The big picture: State law says the secretary of state shall canvass the election results in the presence of the governor and attorney general. The law includes no provision stating that the decision is discretionary.
Context: It seems certain that someone would sue if one of the officials refused to certify the results. Several attorneys and legal experts tell Axios Phoenix that they believe a judge would order the officials to sign the canvass if they refused to do so.
Between the lines: Paul Bender, an Arizona State University law professor and expert on the state constitution, says he believes judges would have the authority in such a case to either certify the results themselves or appoint someone to do it.
- "I think the judge has the power and the obligation to make sure it gets done because the law says it should be done," Bender tells Axios Phoenix.
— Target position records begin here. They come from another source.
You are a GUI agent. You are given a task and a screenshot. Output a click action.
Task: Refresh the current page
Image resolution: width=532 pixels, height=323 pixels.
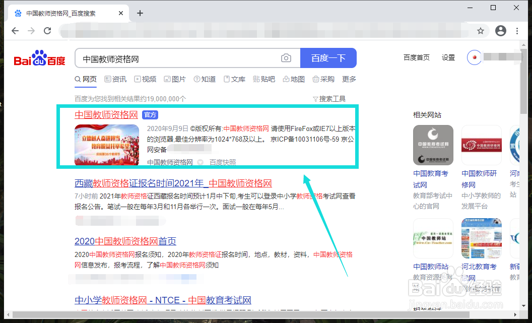48,31
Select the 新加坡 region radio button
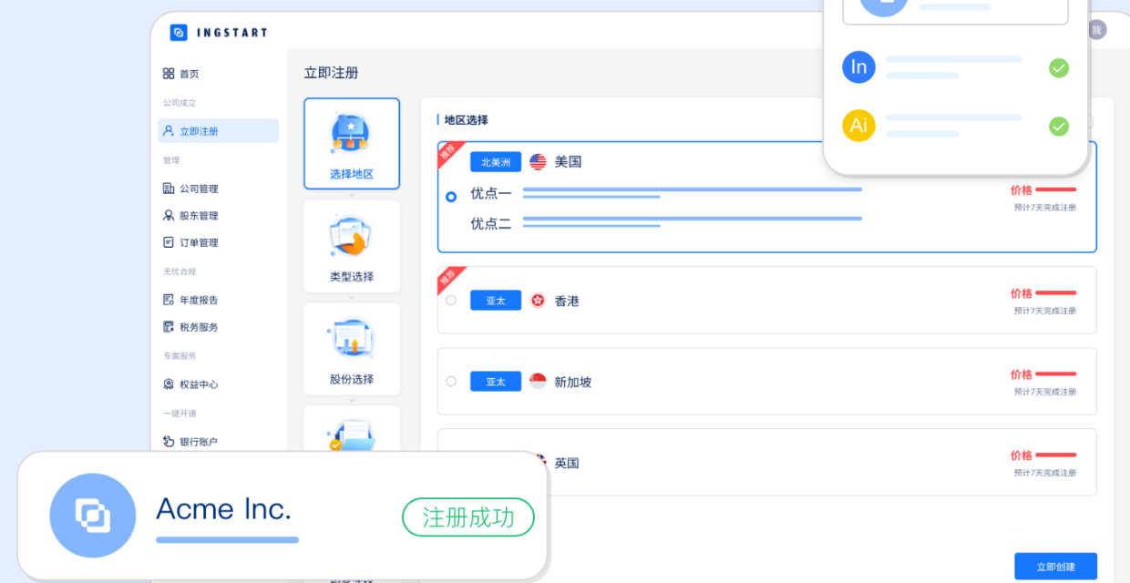This screenshot has width=1130, height=583. [x=451, y=381]
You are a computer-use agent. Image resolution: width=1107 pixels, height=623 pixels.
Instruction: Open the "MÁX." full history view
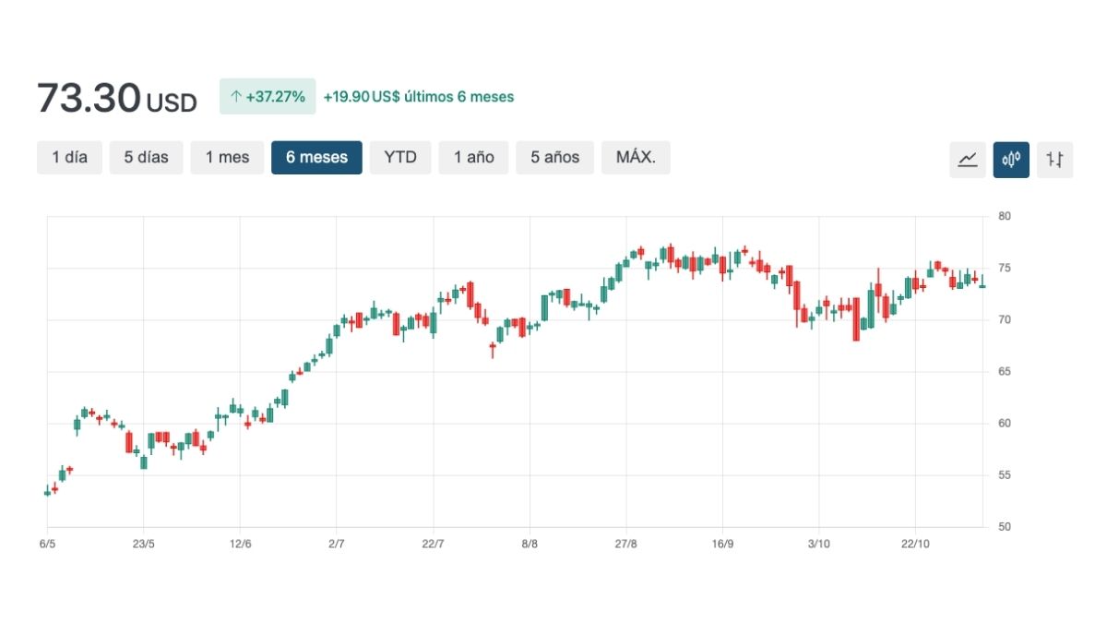point(636,157)
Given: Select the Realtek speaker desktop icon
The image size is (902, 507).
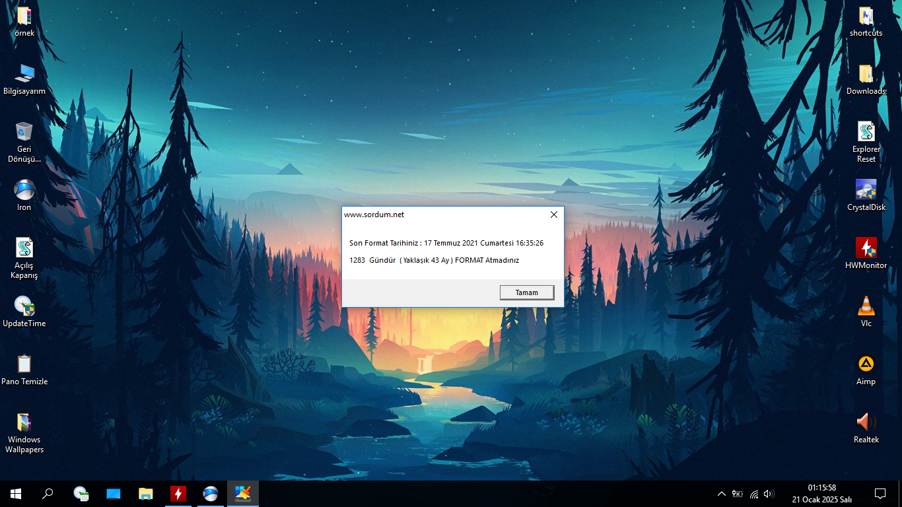Looking at the screenshot, I should tap(866, 428).
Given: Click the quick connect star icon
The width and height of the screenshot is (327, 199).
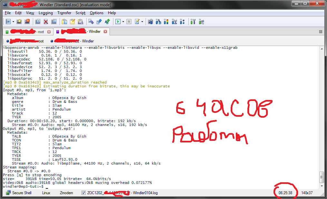Looking at the screenshot, I should (x=19, y=22).
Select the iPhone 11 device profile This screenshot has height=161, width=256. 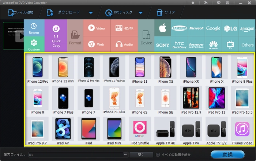(x=139, y=69)
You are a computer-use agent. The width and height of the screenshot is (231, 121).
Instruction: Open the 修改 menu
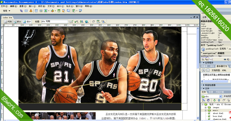[42, 6]
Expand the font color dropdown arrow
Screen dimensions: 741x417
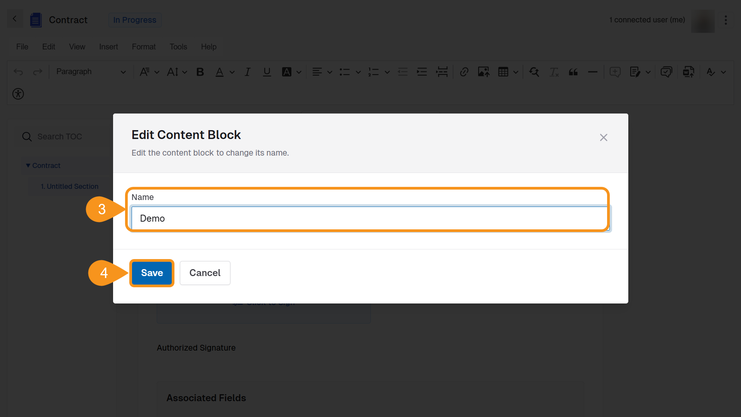[232, 72]
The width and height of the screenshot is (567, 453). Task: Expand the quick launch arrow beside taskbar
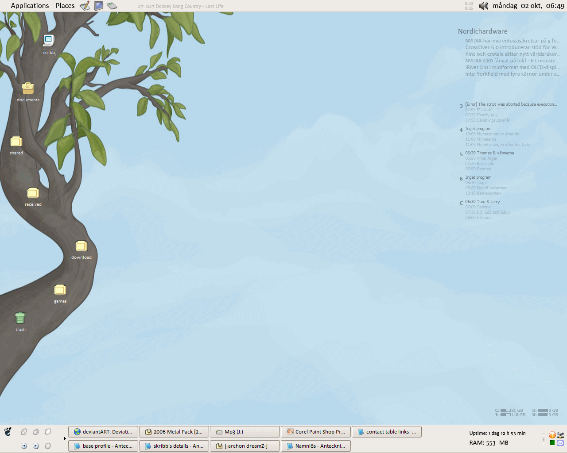point(65,439)

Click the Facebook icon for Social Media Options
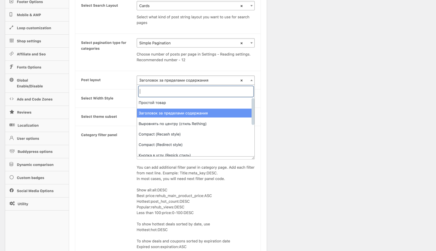(x=12, y=191)
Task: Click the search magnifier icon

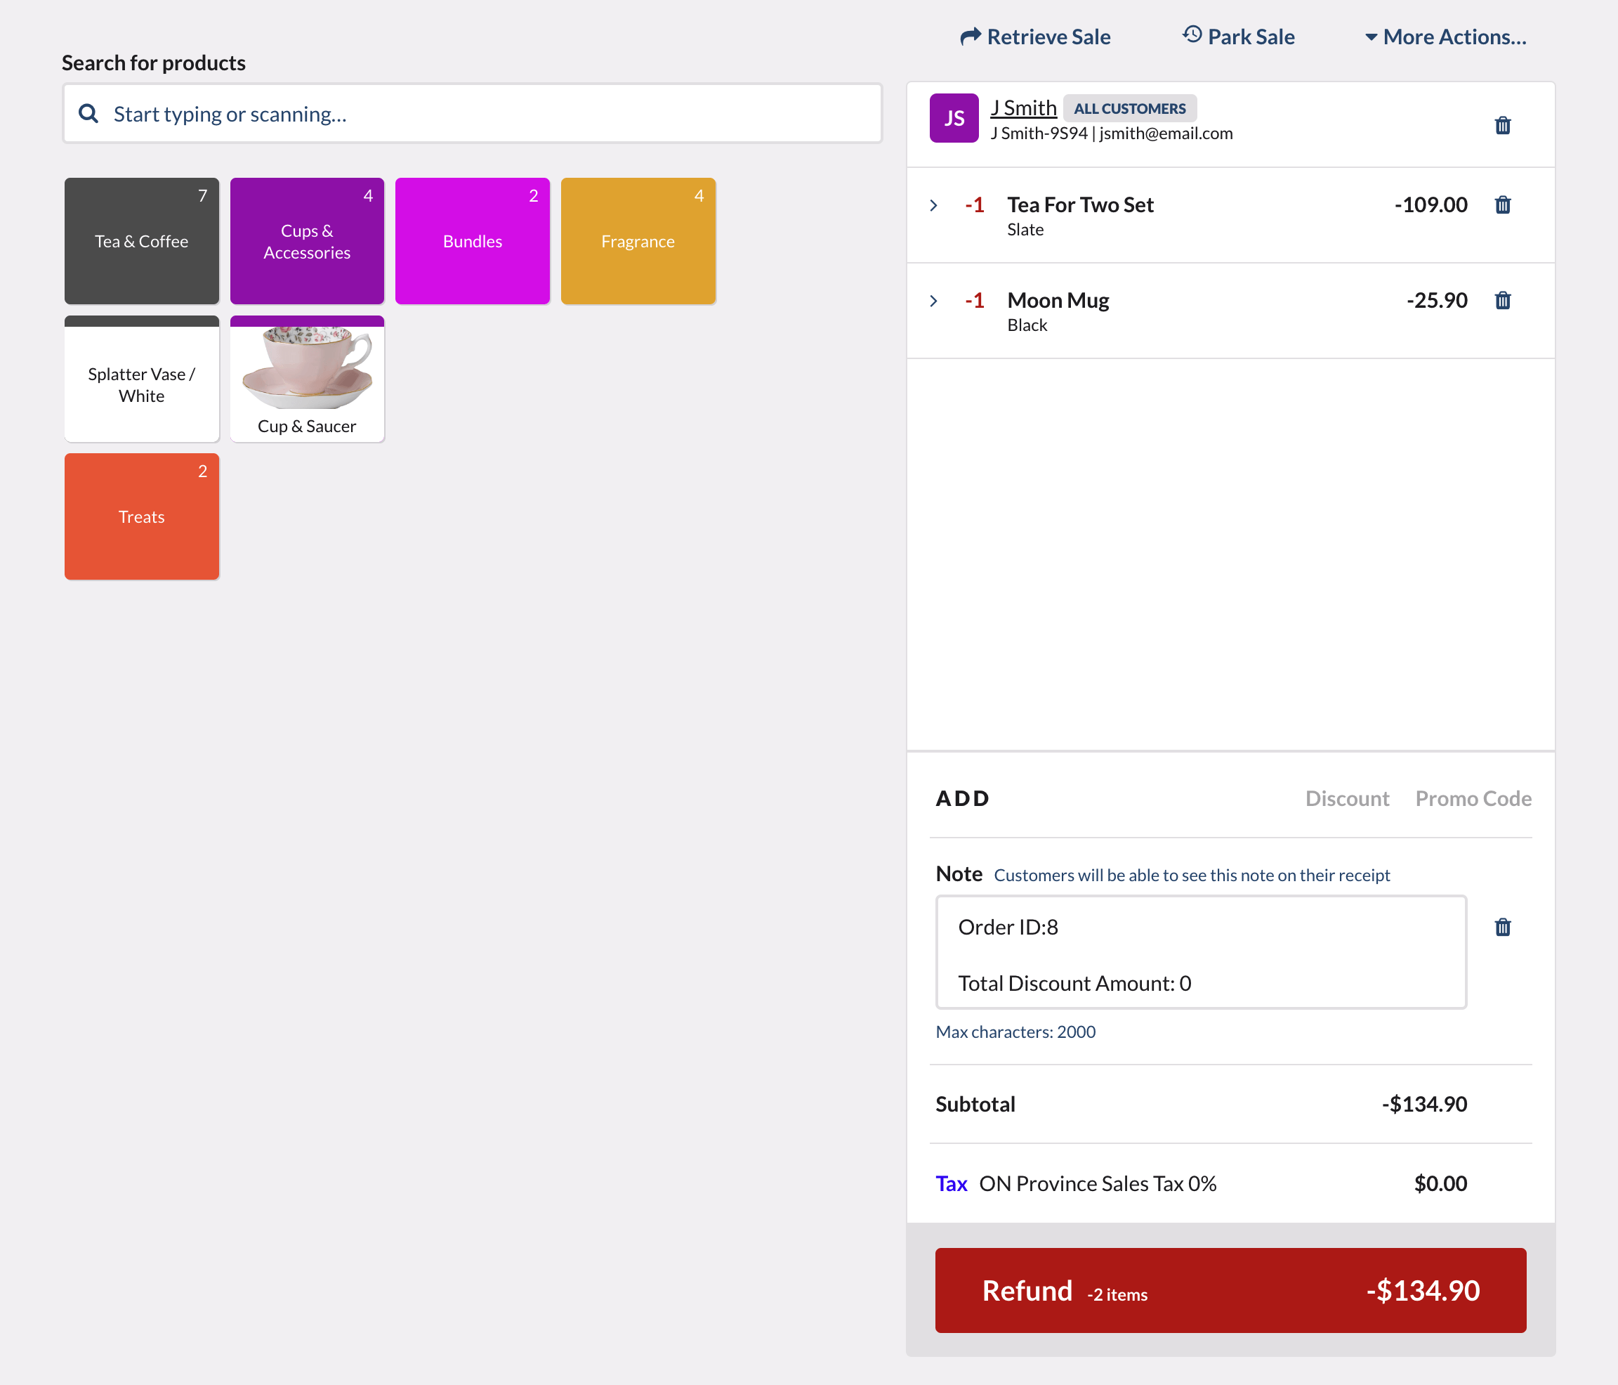Action: pos(89,114)
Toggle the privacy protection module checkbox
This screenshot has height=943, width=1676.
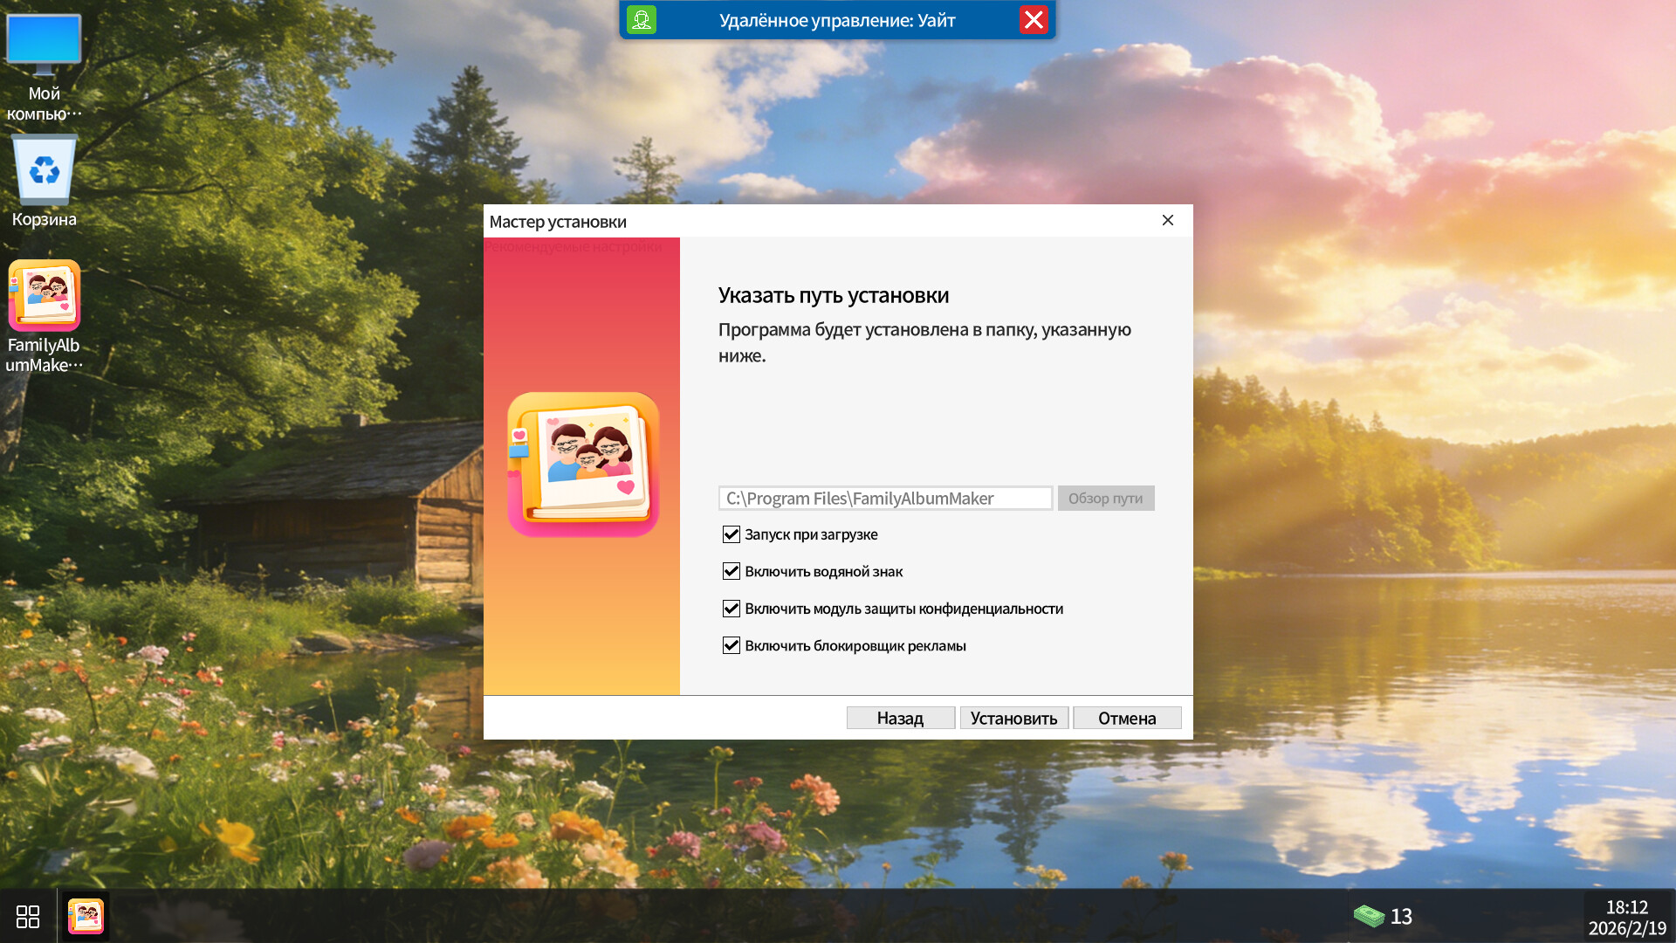(x=731, y=609)
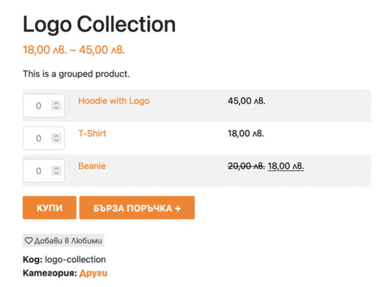Click the Logo Collection product title
The image size is (388, 287).
coord(99,24)
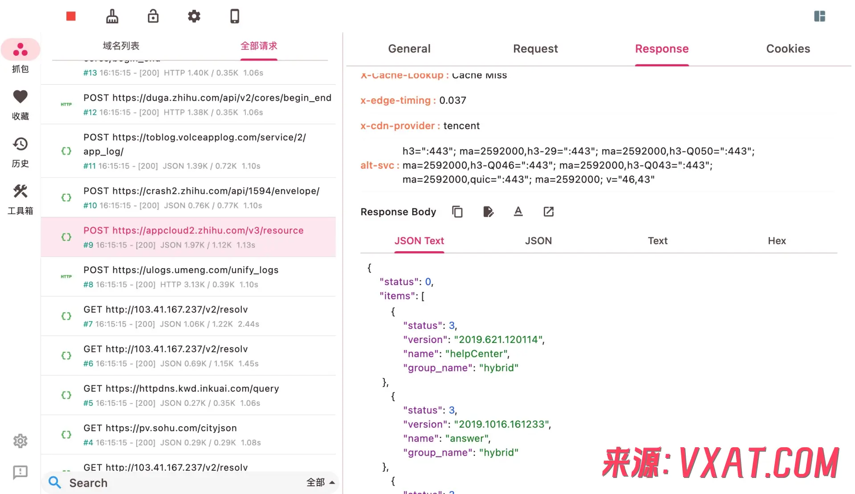
Task: Click the mobile phone device icon
Action: [x=235, y=16]
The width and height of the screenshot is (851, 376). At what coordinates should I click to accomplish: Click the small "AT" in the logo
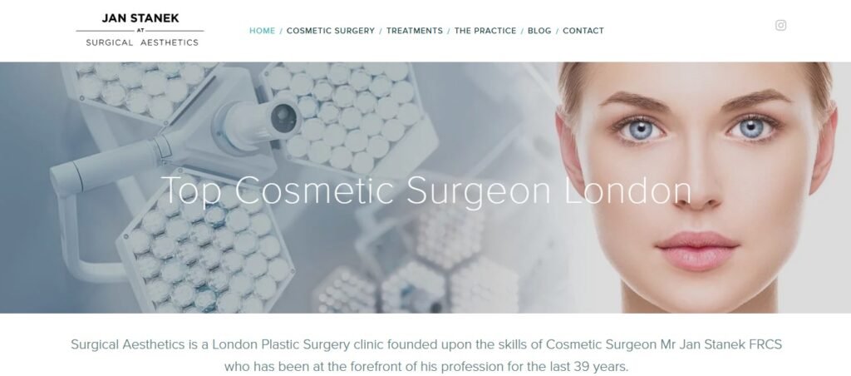(x=140, y=31)
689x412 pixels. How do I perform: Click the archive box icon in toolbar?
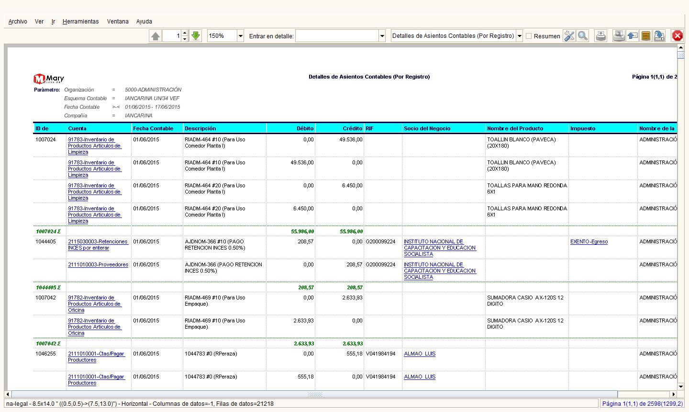pos(646,36)
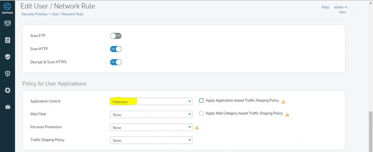This screenshot has width=373, height=152.
Task: Click the Help link
Action: (325, 7)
Of note: If an official refused an order to certify election results, it's possible that they could be held in contempt of court, several attorneys suggest.
- There's also a state law that says an election official "who knowingly fails or refuses to perform any duty required of him" is guilty of a misdemeanor.
Democratic election attorney Roy Herrera, who represented the Biden campaign in Arizona two years ago, noted that state statute explicitly says that only the secretary of state needs to canvass election results.
- That raises the possibility that election results could be certified without the signatures of the governor or attorney general.
The other side: State Rep. Mark Finchem, the GOP nominee for secretary of state, tells Axios Phoenix that he's never asserted that he wouldn't have certified the 2020 election, only that any state officer who signs a fraudulent document or one based on fraudulent claims would be guilty of a felony.
- No court has ever found that the 2020 election in Arizona was affected by fraud.
- Asked if he would've signed the 2020 canvass, Finchem tells Axios Phoenix, "There are too many hypotheticals to make a judgment call so long after the event."
- Spokespeople for gubernatorial nominee Kari Lake and attorney general nominee Abraham Hamadeh did not respond to our request for comment.
Threat level: A nonpartisan Arizona election protection coalition is studying this issue and other potential threats to democracy, and it hopes to come up with a workable solution for 2024.